Shawn Vincent: All right. Don, so we're talking about the Marissa Alexander case, the so-called Warning Shot Case. In our last segment, we had talked and gotten ourselves right up to the point where she fired the warning shot and Rico Gray leaves the premises. He was with his two children. They were, as Marissa Alexander explains it, at the threshold of the house on their way out when she encountered Rico Gray in her kitchen. He saw that she had a gun. She said that he threatened to kill her. She fires this so-called warning shot that was just a little above his head, and a little bit to the right, and then he leaves.



Shawn Vincent: So, then here's part of it that's amazing to me, and it's a piece of her mindset perhaps. After this happens, she doesn't call the police to report it. She figured that she fired a warning shot, he left, and that was the end of it. I'm going to play a quick clip of what she said to Mike Darter and Stan Campbell in her podcast with them.



Don West: Okay.



Mike: So, what happened?
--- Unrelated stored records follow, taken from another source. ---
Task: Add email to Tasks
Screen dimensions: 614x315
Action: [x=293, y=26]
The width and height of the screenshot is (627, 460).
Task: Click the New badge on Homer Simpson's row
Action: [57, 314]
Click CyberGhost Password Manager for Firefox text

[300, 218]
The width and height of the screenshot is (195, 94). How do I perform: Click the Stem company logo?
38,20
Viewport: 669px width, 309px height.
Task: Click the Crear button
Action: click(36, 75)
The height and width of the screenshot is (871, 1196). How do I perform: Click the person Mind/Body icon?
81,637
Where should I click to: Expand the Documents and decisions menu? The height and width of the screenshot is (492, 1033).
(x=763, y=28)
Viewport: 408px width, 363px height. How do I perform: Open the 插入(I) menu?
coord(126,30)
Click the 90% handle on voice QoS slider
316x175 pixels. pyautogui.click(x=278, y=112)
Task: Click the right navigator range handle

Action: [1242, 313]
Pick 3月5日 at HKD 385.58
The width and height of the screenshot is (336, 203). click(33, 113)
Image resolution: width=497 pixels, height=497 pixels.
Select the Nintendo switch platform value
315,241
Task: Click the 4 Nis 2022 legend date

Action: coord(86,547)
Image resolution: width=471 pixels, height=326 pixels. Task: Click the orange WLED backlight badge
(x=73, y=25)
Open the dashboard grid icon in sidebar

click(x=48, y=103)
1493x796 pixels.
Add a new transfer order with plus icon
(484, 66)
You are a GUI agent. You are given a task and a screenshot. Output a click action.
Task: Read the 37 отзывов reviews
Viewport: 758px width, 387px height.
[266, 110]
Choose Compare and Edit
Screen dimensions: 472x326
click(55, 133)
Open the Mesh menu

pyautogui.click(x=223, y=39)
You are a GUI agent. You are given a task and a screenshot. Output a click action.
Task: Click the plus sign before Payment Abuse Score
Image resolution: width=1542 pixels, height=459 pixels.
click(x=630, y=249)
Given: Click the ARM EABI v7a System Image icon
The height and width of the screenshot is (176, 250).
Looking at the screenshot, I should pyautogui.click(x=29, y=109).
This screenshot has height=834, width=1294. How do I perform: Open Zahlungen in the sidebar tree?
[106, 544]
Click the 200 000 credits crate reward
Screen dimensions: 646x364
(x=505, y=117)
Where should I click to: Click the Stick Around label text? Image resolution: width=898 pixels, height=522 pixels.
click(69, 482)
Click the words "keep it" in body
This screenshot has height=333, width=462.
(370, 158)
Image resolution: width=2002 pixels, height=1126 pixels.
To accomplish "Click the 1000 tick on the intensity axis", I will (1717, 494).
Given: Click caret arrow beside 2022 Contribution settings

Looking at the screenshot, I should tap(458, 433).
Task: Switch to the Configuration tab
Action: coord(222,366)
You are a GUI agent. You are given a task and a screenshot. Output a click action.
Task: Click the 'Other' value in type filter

Did somebody else call the police? Did he call the police? How did that transpire after that?



Marissa: After that, he called the police. He called the police.



Stan: Yeah. We talked to our members about this all the time being the first one to call 911. Us being police officers, we always state that usually the way we look at it, the one who called 911 is the victim. Is that pretty much what happened where you had the opportunity to do so or you felt that the warning shot would be enough to back him off, and you didn't need to call the police on it?



Marissa: Right. So, that's basically what happened. To be honest with you, I didn't think I did anything wrong. I was in my home and nothing happened. So, I thought that that would be enough, and if he had come back, then I probably would have to, but at that point, that was my thinking. So, like you said the first one to call is apparently the victim.



Shawn Vincent: So, she says, "To be honest with you, I didn't think I did anything wrong." What are your thoughts about that, Don?



Don West: There's so much to unpack on that. I have to take her comment to mean that she was expressing that she indeed felt threatened, that he had expressed the intent to harm her, and that by firing the shot, she was completely legally and factually justified. So, in other words, she felt that she needed to do it in order to save herself, and that she hadn't broken any laws when she did it. I don't know how else you want to interpret a comment like that except I can offer that in many, if not most self-defense cases, certainly in all plausible self-defense cases, the person who defended and used force to defend themselves believes they didn't do anything wrong. They felt justified. That's the crux of the whole thing. That doesn't necessarily mean that you've stayed with, painted within the lines or that you're within the legal parameters and boundaries, but I think it's a common feeling that you didn't do anything wrong. You had to do what you had to do.



Don West: Shawn, I think what we're leading up to, though, is the fact that she didn't call the police. So, even if she didn't feel that she did anything wrong doesn't make sense if you accept her at her word, doesn't make sense that she wouldn't call the police to explain that she was attacked in her home, that she had to display a weapon, and ultimately fire it to prevent this guy with a history of violence from making good on his threat. Go ahead.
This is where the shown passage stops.